I found something that we can’t give God. However, people are constantly trying to give it to Him. You hear it all over Christian radio and throughout Christendom. What is it?
Press on with me as I reveal a treasure that I found while digging through the book of Ephesians. The thing we can’t give God can be focused on, but not given to Him. We can point people to it, but we can’t give it to Him. We can understand clearer, but we can’t give it to him. We can even magnify it but we cannot add anything to God.
Glory. There, the cat’s out of the bag. I am not trying to start a theological fight. There is enough to divide over these days. I just want to challenge you with what God is showing me from His word. We hear songs about glory. There have been whole sermons preached about glory. I have been guilty of saying this, but there are even songs that repeat it over and over again. (Check out this song.)
We need to define Glory and look at what happens when we understand why God having it is so awesome, and why we can’t give it to Him.
Glory defined, “Since Kabod derives from Kabed, “to be heavy” it lends itself to the idea that the one possessing glory is laden with riches.”[1] God’s glory is the sum total of everything He is; attributes like omniscience, omnipotence, omnipresence, and immutability belong to Him alone. Nothing can either be taken away from God or added. He is everlasting.
We must understand that God’s glory can’t be given to Him but comes from Him. This puts to death the false ideas in modern man’s mind of autonomy and narcissism. Man does not make up his own laws, and the world does not revolve around us. Even if it did, what a peculiarly small universe it would be.

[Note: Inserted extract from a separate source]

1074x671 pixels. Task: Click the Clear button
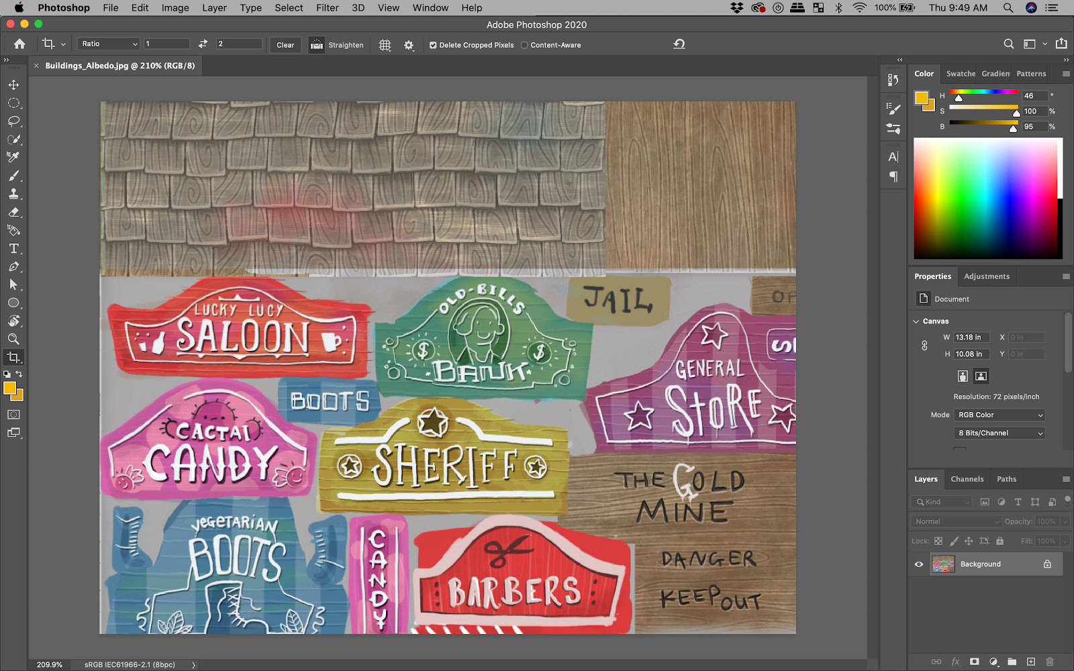[285, 45]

The two verses that express this truth are Ephesians 1:12, 14. This whole chain of events began to take place in my life as I began to memorize the book of Ephesians, and I was meditating on these two verses one day as I was reviewing the first two chapters. Here are three points on how to rightly handle the glory of God in our life, mind, and mouth.
(Life) We should point people to all of who God is.

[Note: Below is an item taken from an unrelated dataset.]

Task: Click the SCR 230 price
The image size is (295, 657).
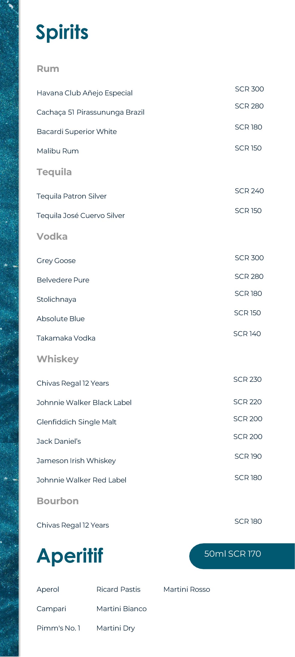Action: (x=247, y=379)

Habakkuk 2:14: “For the earth will be filled with the knowledge of the glory of the Lord, As the waters cover the sea.”
There will be a day that the weighty knowledge of God will fill the minds of the inhabitants on this earth, like water fills the seas and splashes up on the coastlines. However, notice that nothing nor no-one is giving Him glory. They are simply growing in their knowledge of HIS glory. It gets to such a point on the earth that it is filling the entire earth! Just take a second with me to pause and ponder that amazing thought during the craziness of 2020. When we love people enough to serve them and speak His truth, we are pointing people to his glory. In a real sense, we are magnifying His glory but not adding to God.

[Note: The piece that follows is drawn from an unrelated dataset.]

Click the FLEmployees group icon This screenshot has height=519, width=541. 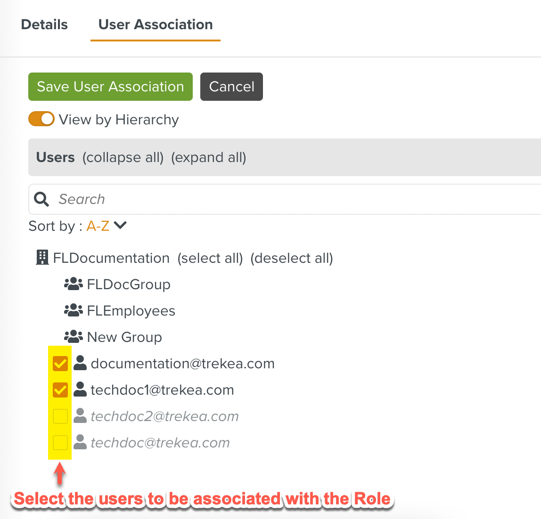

(Mind) Admire, accept, and understand it more.
John 17:4–5: “I have brought you glory on earth by finishing the work you gave me to do. And now, Father, glorify me in your presence with the glory I had with you before the world began.”
This is a holy transaction. There is only one that brought the father glory! It was the God/Man Jesus Christ. Notice that He is doing the father’s work on earth and now, in this passage, is returning to His glorious position with the father in heaven before this old ball of dirt (us) even began. This almost brings me to tears as I type this; I get so home sick when I think of this scene in heaven.
Let’s admire this passage for what it really is: the transaction of the Son finishing His job here on earth and entering back into His rightful place beside the father. Let’s accept this truth as the apex of God’s glory. This is where the Father and Son dwell together in all authority, judgment, truth, knowledge, wisdom, etc. Let us all grow in our understanding of this glory as it—I want to borrow Habakkuk words— “filled” with the knowledge of the glory of the Lord.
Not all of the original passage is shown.